All the latest news, direct from the University of Melbourne…
COURSE INFORMATION DAYS IN DECEMBER – ON CAMPUS & ONLINE
After you’ve got your ATAR, come to Course Information Day on Wednesday 14 December 2016 at the Parkville campus to find out what you can study at Melbourne in 2017.
- Talk to our friendly staff about your study options in 2017.
- Course information sessions will give you all the details about our undergraduate course and pathways to graduate study at Melbourne. You can also find out more about scholarships and our special entry schemes like Access Melbourne.
- Tour our beautiful Parkville campus, located right on the fringe of Melbourne’s CBD, and take a look at our residential colleges.
Located in a rural area or interstate, or just can’t make it to the Parkville campus? Not a problem!
The Online Course Information Day on Thursday 15 December 2016 gives you the chance to learn more about your options, even if you can’t come and meet us in person. Log in and chat with our friendly staff, and get personalised advice about the undergraduate courses, pathways to graduate study, scholarships and special entry schemes that are relevant to you.
To learn more and register, visit the Change of Preference website: www.cop.unimelb.edu.au.
NEW SCIENCE GALLERY FOR THE UNIVERSITY
Science Gallery Melbourne will be a bold new addition to the University of Melbourne and the City of Melbourne, exploring the collision of art and science, and playing a vital role in shifting our understanding of science, art and innovation. Part of the acclaimed Science Gallery International network, the Gallery will be a dynamic new model for engaging 15-25 year olds with science. One of only eight nodes worldwide, Science Gallery Melbourne will involve, inspire and transform curious minds through arts and science.
The University of Melbourne is creating what will be Australia’s leading innovation precinct. Science Gallery Melbourne will be located in the landmark location, the intersection of Swanston and Grattan Streets, a gateway between the University and the city.
Scheduled to open in 2020, Science Gallery Melbourne will:
- Attract over 250,000 visitors per annum
- Impact the careers and pathways for 15-25 year olds in arts and science
- Draw on the excellence embedded in the University of Melbourne and its inspiring program of teaching, research and engagement
- Attract a global community of scientists and contemporary artists
MADE POSSIBLE BY MELBOURNE
In November, we launched Made Possible by Melbourne, a free exhibition in the Melbourne CBD celebrating world-changing research by the University of Melbourne.
Made Possible by Melbourne highlights several ground-breaking solutions that have been developed to tackle some of the most pertinent global issues. Featured are those such as bio-fortified rice to improve the nutrition and health for many in developing rural communities, flexible solar cells that help ease the transition to green power, and new classroom designs to enhance the achievement of each student’s academic potential. And this is just to name a few.
Perhaps closer to home is the use of financial modelling techniques to more effectively combat obesity, by analysing related decision processes. Such research highlights, more than anything else, the sheer possibility of how creativity can stretch the bounds of academic application.

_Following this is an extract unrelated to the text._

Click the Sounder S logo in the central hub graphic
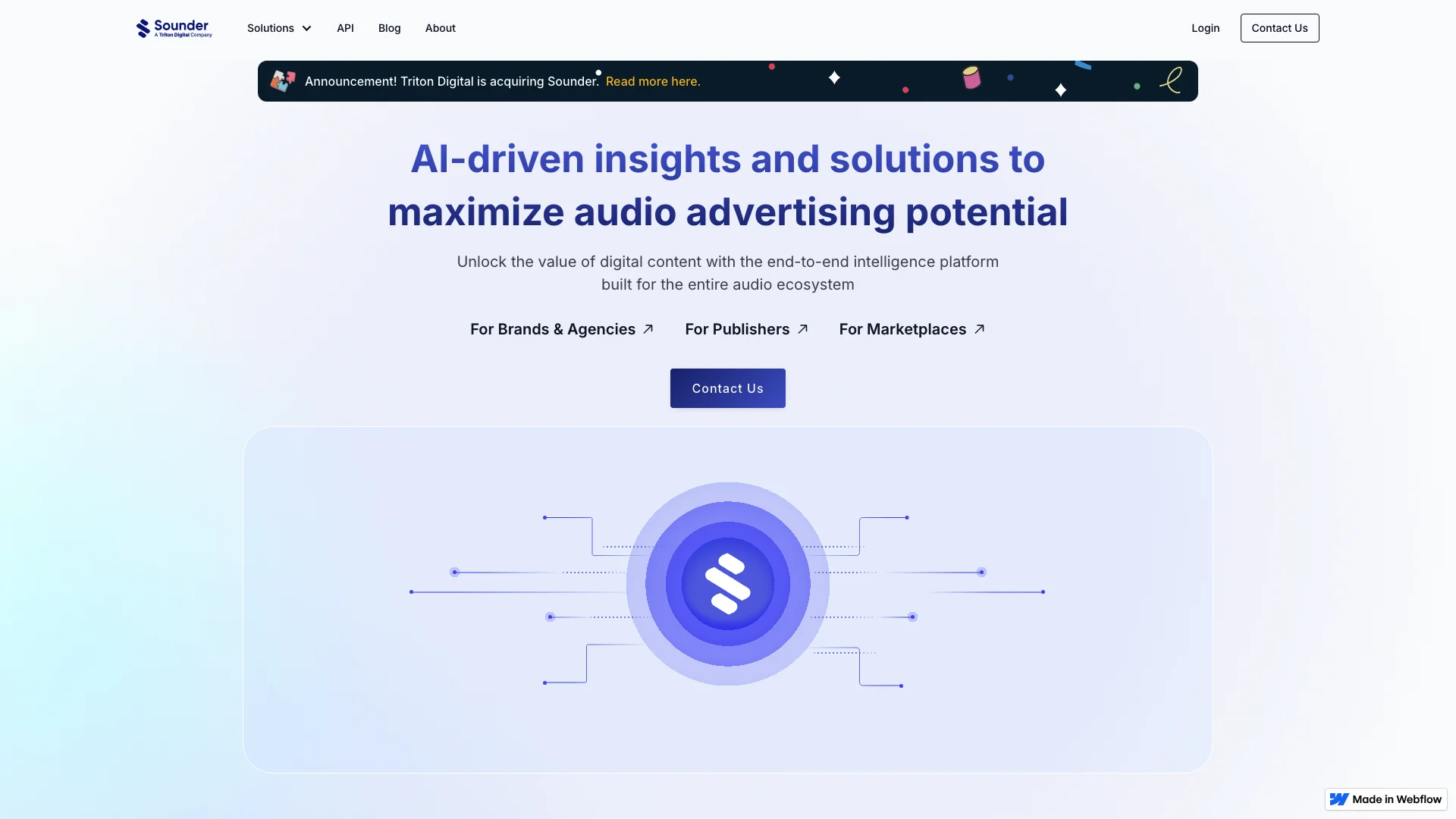 727,583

And it’s all been made possible by the University of Melbourne.
Check out the video highlights of the exhibition here!
Food That Doesn’t Waste Water
Water is life, the world’s most precious resource. Yet across rural Australia, irrigation systems covering an estimated 2.5 million hectares of land are in desperate need of modernisation. In the United States, the figure is 10 times as high. Traditionally it takes around two and a half tonnes of water to grow 1kg of corn. However, in-ground sensors and automated watering systems developed by the University of Melbourne are helping farmers produce more crops using just half the water.
Now ground-breaking technologies developed over 15 years of collaboration between the University of Melbourne and Melbourne-based company Rubicon to automate irrigation networks are meeting the challenge of growing more food sustainably across an ever-hungrier world – and saving precious water.

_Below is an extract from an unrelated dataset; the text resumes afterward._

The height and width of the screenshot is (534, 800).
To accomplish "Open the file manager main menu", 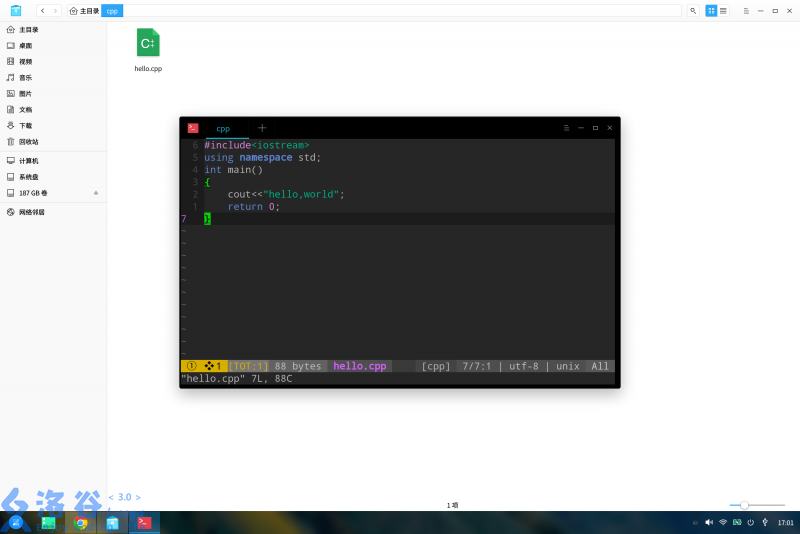I will coord(745,10).
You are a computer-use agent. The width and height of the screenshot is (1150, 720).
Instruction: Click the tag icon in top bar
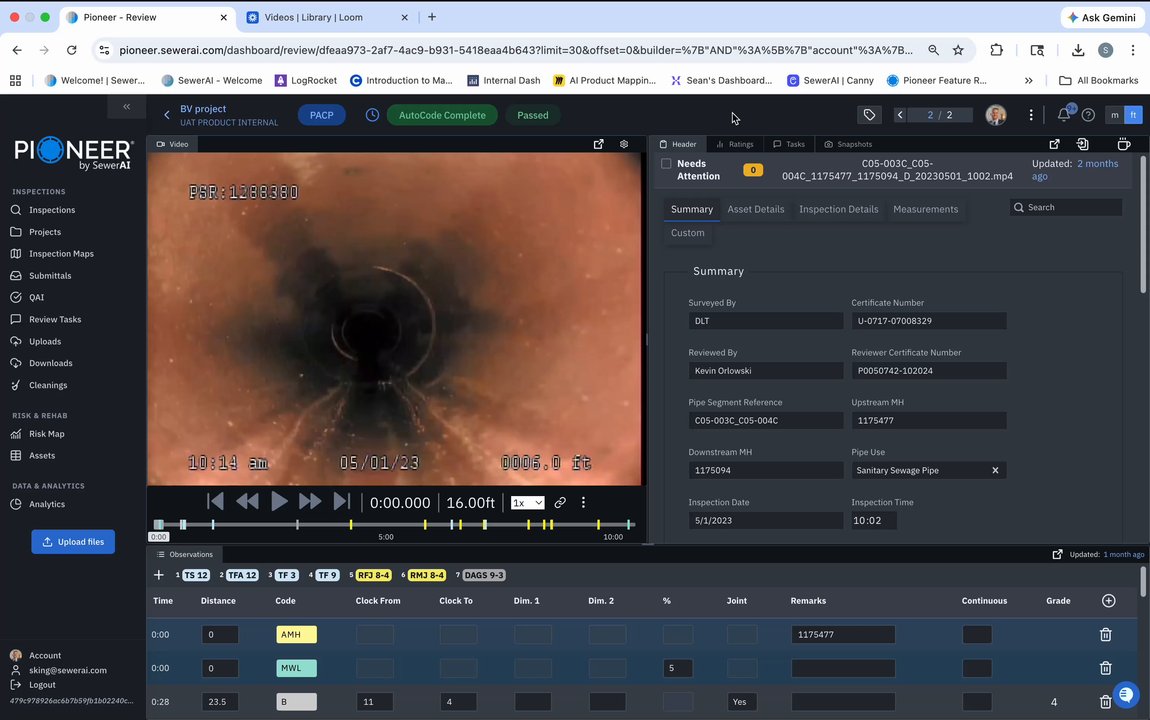pyautogui.click(x=869, y=115)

Find out more about this amazing project here!
Robots with a Human Touch
Restoring movement and the sensations of everyday life
Anyone who has lost the use of an arm through amputation, stroke or paralysis, has had not just movement and control, but also those vital, tangible human sensations stolen away.
Prosthetic limbs, once awkward, uncomfortable and limited in function, have come a long way, particularly with the advent of 3D printing. They can easily be custom fitted and even purpose built for various sports, as the recent Rio Paralympics have shown. Many of the most expensive models can be programmed to perform a remarkably wide range of movements. But none have been able to restore the sense of touch.
Yet some dare to dream. And turn dream into reality. Researchers from th
e University of Melbourne, in collaboration with the University of Wollongong and St Vincent’s Hospital’s Aikenhead Centre for Medical Discovery, are developing a robotic arm that could help return not only full movement but, one day, sensation.